▶ _Directions_: Quote the entries word for word. Omit the pictures.

▶ _Input records_:
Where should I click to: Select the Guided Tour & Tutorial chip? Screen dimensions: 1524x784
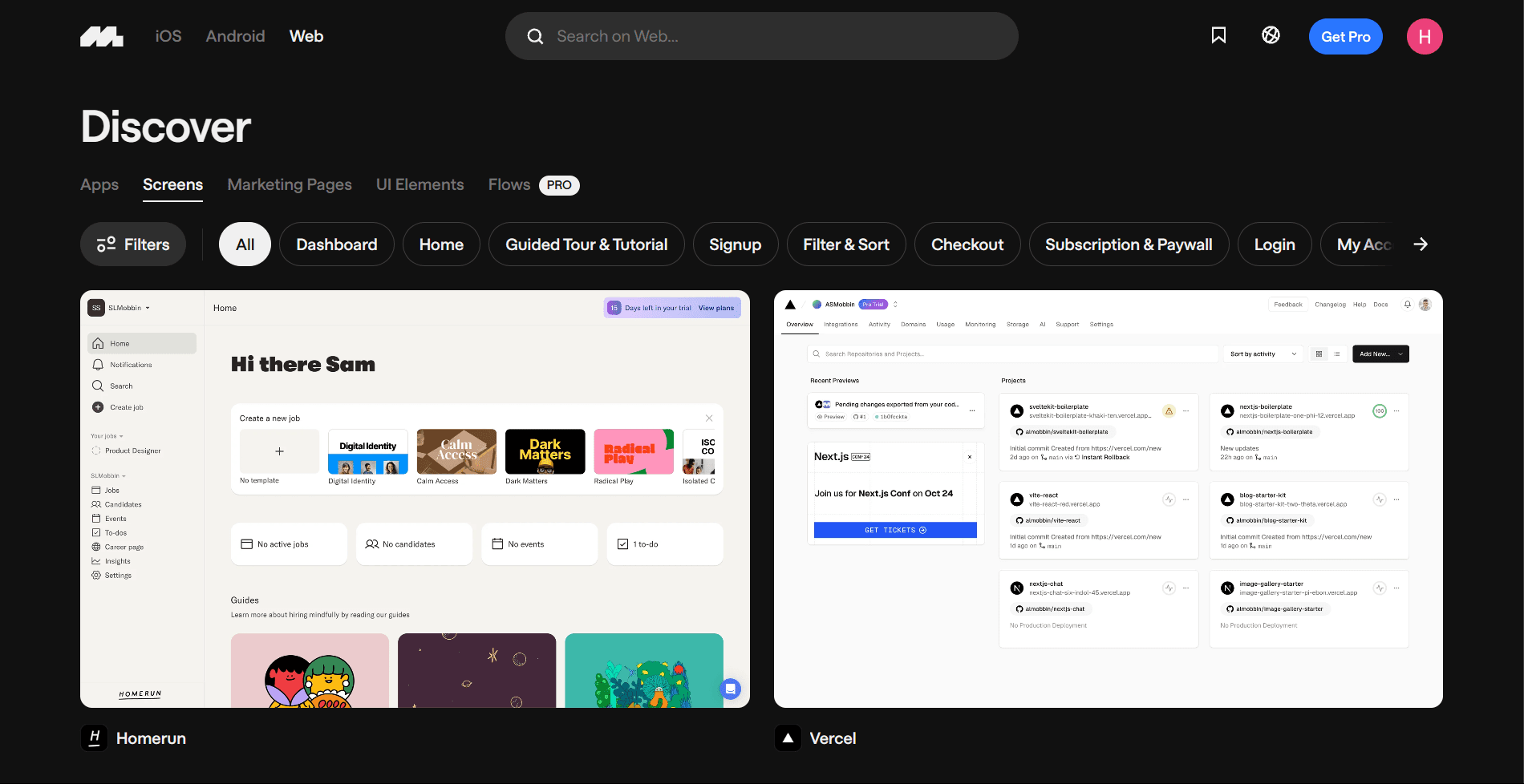pyautogui.click(x=586, y=244)
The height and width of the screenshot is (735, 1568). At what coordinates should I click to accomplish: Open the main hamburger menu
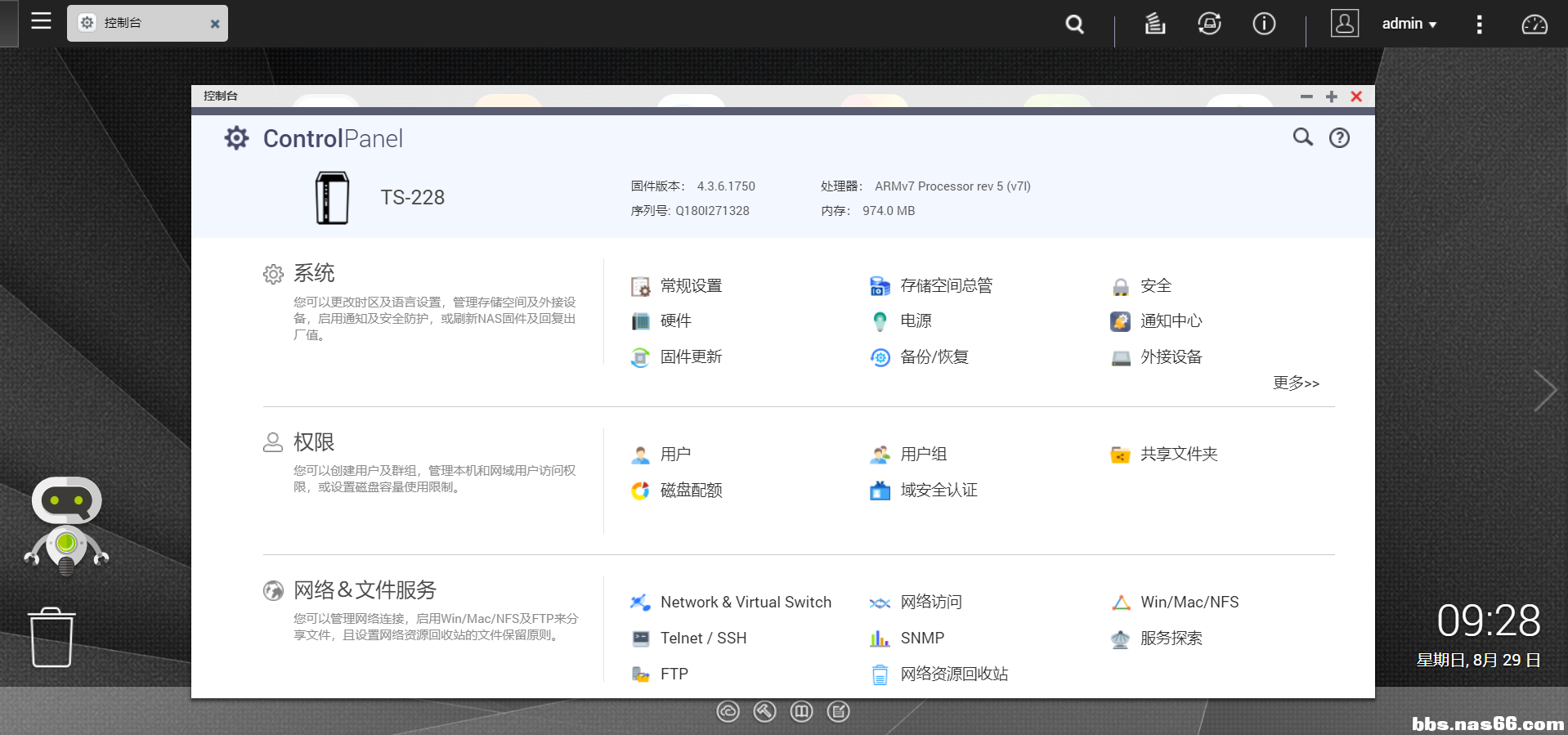click(x=41, y=21)
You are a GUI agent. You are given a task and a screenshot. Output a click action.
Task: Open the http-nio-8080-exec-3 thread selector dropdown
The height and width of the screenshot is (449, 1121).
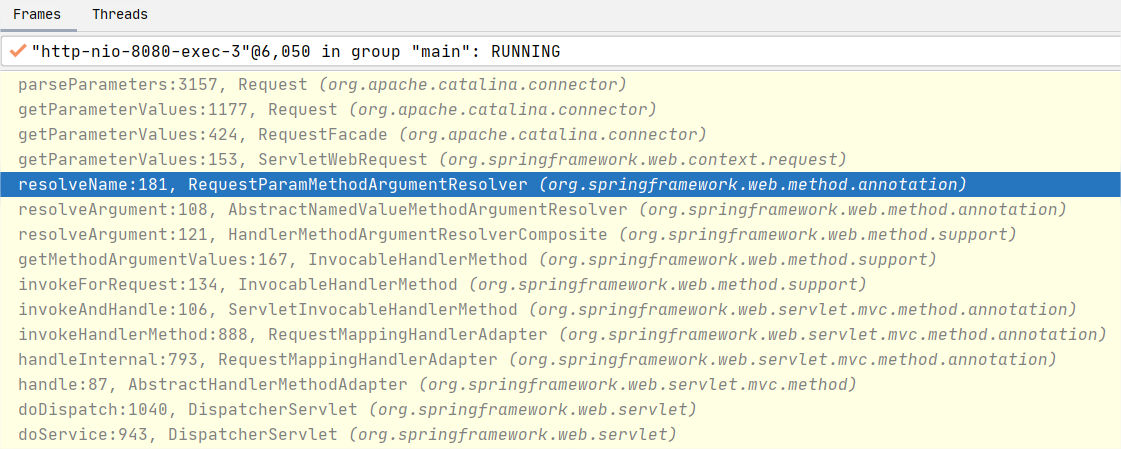pos(560,51)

▶ _Your response_:
Where should I click to: Select the Guided Tour & Tutorial chip? Screen dimensions: 1524x784
pyautogui.click(x=586, y=244)
The height and width of the screenshot is (735, 1568). At what coordinates should I click to accomplish: Open the main hamburger menu
click(x=41, y=21)
You are a GUI agent. You are given a task and a screenshot. Output a click action.
Task: Open the http-nio-8080-exec-3 thread selector dropdown
The height and width of the screenshot is (449, 1121).
pos(560,51)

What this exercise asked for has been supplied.